Kid Castle Education recently took steps to de-register its stock and now trades on the pink sheets. 2008 was not a particularly good year for the company as Fully Tax-Adjusted GEO Supplied Non-GAAP EPS fell 40% despite a rise in sales. Also, first quarter EPS and revenue growth were flat.
While not a fan of penny stocks, Kid Castle qualifies as a high risk special situation play if the company can jump start its growth rate. With $.03 in trailing EPS the stock is selling at a P/E of just 5 in a sector that is beginning to gain some momentum on wall street. At its current price the GeoTeam® is considering Kid Castle Education a call option with no expiration. The hope is that, if the company can at the very least remain profitable, it can experience a reduction in its risk premium by an expansion of its P/E ratio.

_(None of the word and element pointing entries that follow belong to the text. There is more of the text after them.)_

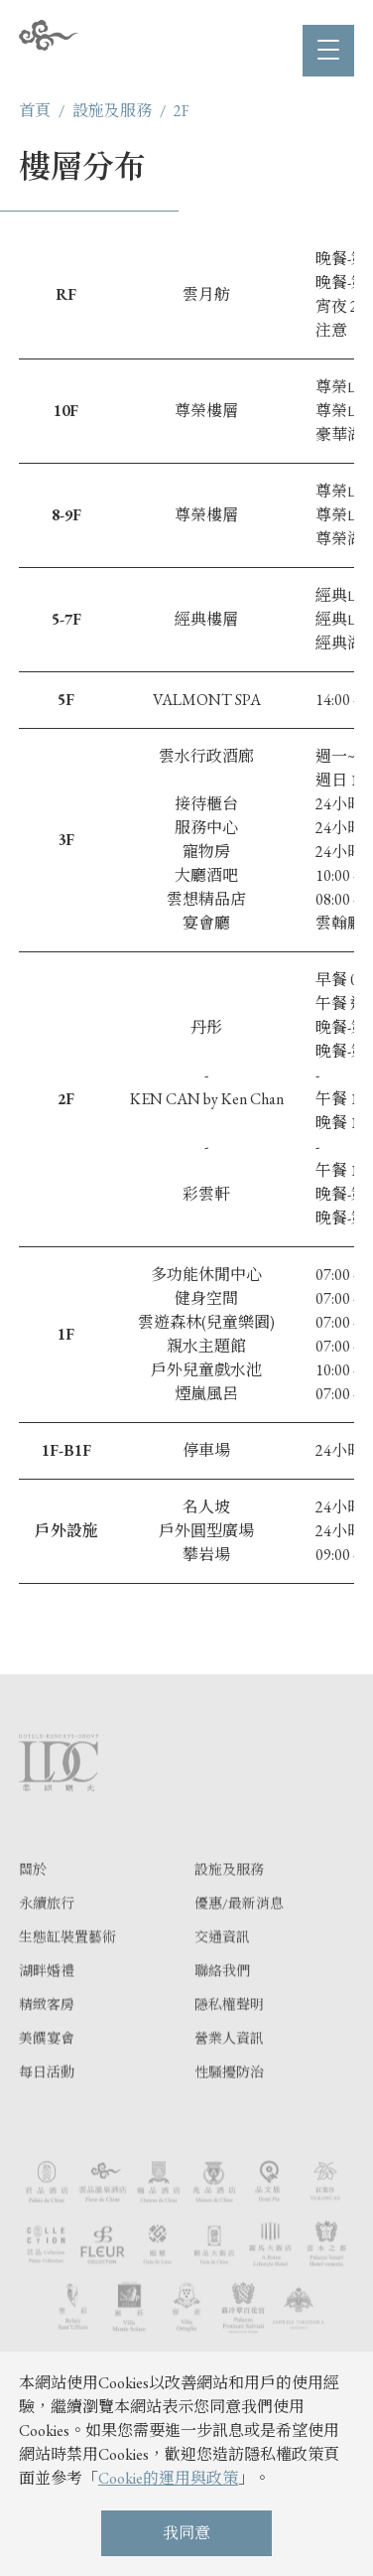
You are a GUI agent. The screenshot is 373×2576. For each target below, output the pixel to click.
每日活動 (46, 2109)
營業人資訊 (229, 2075)
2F (181, 110)
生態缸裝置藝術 (67, 1974)
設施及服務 (112, 110)
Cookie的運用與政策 (168, 2478)
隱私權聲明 (229, 2042)
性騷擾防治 (229, 2109)
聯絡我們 (222, 2008)
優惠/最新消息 (239, 1940)
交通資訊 (222, 1974)
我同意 (186, 2532)
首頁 (35, 110)
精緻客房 (46, 2042)
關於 (33, 1907)
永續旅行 (46, 1940)
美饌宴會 (46, 2075)
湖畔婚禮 (46, 2008)
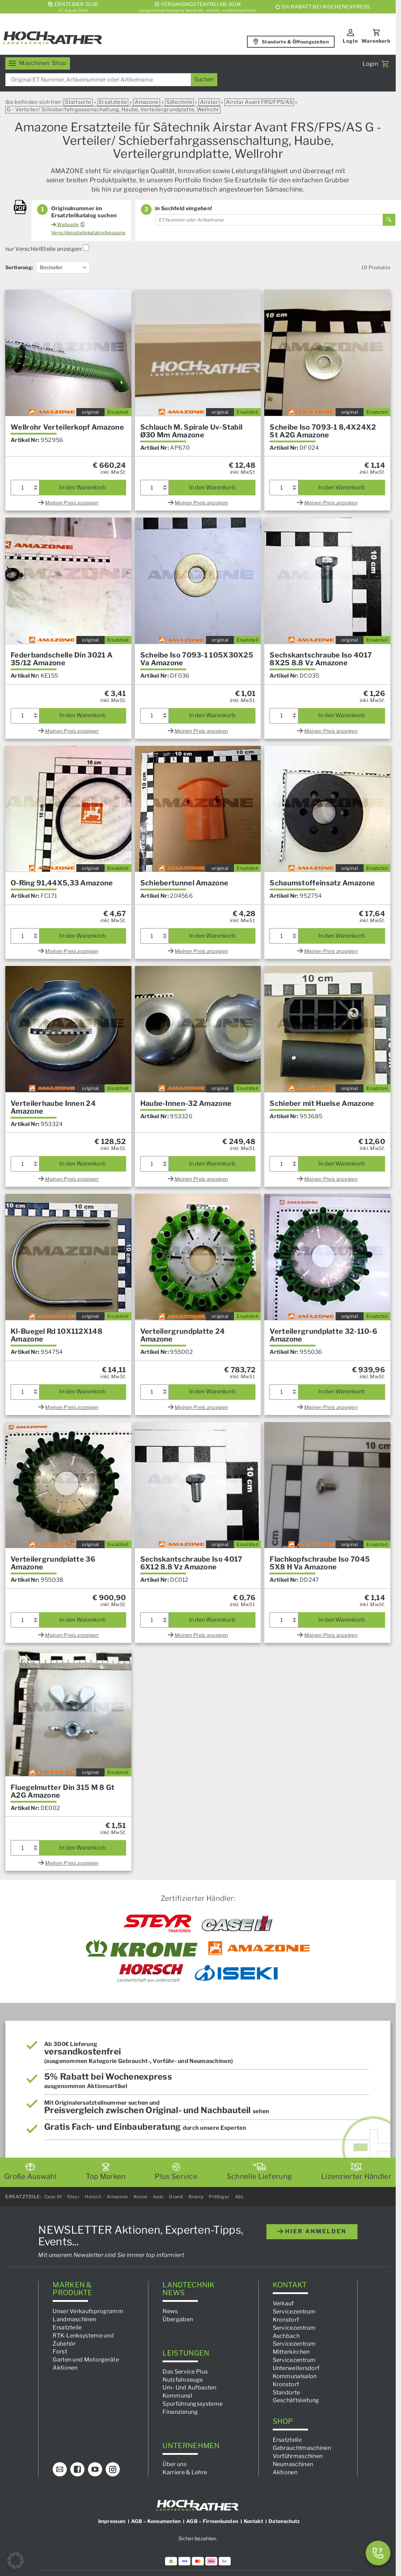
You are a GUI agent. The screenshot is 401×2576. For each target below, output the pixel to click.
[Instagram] (113, 2470)
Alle (239, 2196)
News (170, 2311)
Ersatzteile (113, 102)
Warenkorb (376, 41)
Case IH (53, 2196)
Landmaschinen (74, 2319)
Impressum (112, 2521)
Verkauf (283, 2303)
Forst (60, 2351)
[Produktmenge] (25, 487)
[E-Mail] (60, 2470)
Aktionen (65, 2367)
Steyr (73, 2196)
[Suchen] (204, 79)
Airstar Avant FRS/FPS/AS (259, 102)
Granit (176, 2196)
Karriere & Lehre (185, 2472)
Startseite (78, 102)
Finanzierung (180, 2412)
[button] (15, 2560)
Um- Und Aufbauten (189, 2388)
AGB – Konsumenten (156, 2521)
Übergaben (178, 2319)
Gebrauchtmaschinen (302, 2448)
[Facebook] (77, 2470)
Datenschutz (284, 2521)
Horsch (93, 2196)
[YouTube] (95, 2470)
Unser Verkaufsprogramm (88, 2311)
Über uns (174, 2464)
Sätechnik (179, 102)
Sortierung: (19, 267)
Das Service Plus (185, 2371)
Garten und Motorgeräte (86, 2360)
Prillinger (219, 2196)
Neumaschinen (293, 2464)
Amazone (147, 102)
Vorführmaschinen (298, 2456)
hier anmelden (312, 2231)
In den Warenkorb (82, 487)
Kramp (196, 2196)
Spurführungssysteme (193, 2404)
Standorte (286, 2392)
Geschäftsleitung (296, 2400)
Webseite (65, 224)
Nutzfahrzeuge (183, 2379)
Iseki (158, 2196)
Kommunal (177, 2396)
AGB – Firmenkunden (212, 2521)
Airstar (209, 102)
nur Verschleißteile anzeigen (47, 249)
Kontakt (253, 2521)
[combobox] (111, 79)
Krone (141, 2196)
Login (350, 41)
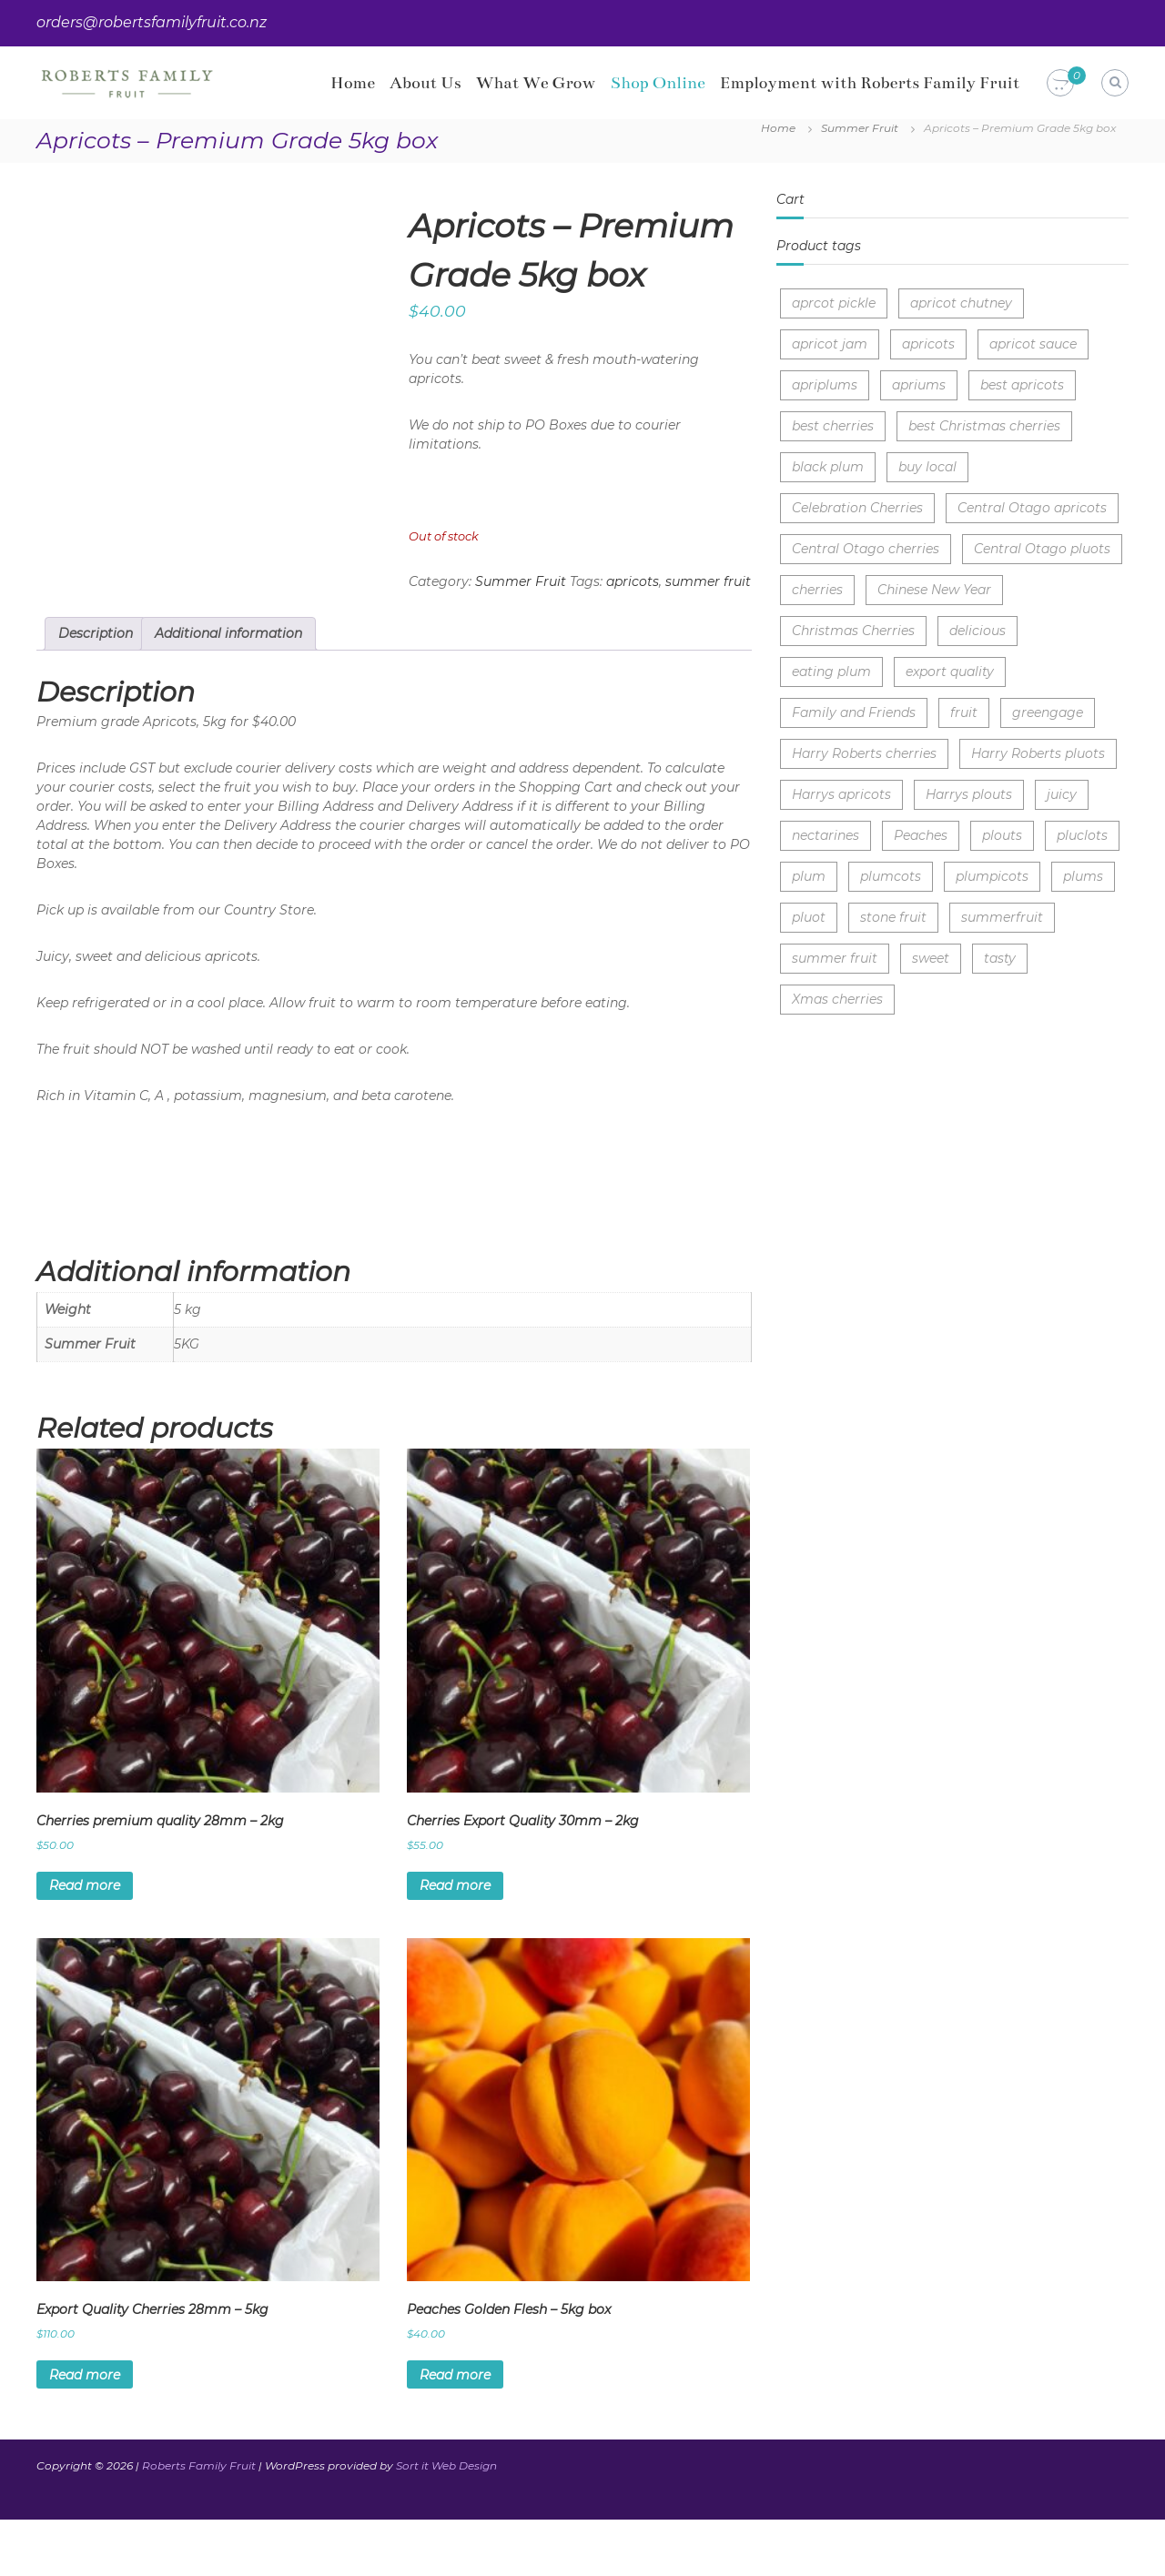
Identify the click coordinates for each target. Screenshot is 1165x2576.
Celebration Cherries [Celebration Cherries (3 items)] (857, 508)
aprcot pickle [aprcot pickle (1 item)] (834, 303)
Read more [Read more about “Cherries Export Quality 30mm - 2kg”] (455, 1942)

The GeoTeam located an excerpt in the company's SEC filing 10K (page 8) that indicates a greater focus on improving profitability in the coming year:
"From 2003 to 2008, we have substantially increased our sales and marketing efforts in order to more aggressively market our franchises in China. Such expansion resulted in growth in the sales of our English-learning materials. While we expect to continue expanding our market share in China, we intend to do so by more efficiently utilizing our management and capital resources to more effectively manage our cost of goods sold and other operating expenses. We will continue to devote our resources to increasing the number of our franchises and expanding our publishing operations. On the other hand, we will cut nonessential operations to reduce our operating costs and improve our profitability."
Significant concerns that temper our enthusiasm:
We have assertively expanded our business in the PRC. Our Shanghai operations turned profitable in 2006, and the Group turned profitable in the first quarter of 2007. We anticipate continued expansion of the demand for learning materials and an increase in the number of franchise schools. Furthermore, we foresee better utilization of capital and funds as we identify and implement alternatives for restructuring and refinancing. In order to increase its profit margin, the Group has operated direct-owned schools since 2007. Due to the rapid expansion in our Shanghai operations, the Group foresees additional need for funds in the near future to facilitate its expansion plans during 2009. As discussed in Note 11 to our Condensed Consolidated Financial Statements, the majority of the Group’s existing loans are guaranteed by two directors of the Group who have expressed their willingness to continue to support the Group until other sources of funds have been obtained. Moreover, management believes that, with the support of the directors and continuous PRC sales, the Company would have sufficient funds for its operations, but may need new a bank facility to fulfill its business plan to expand its operations in the future.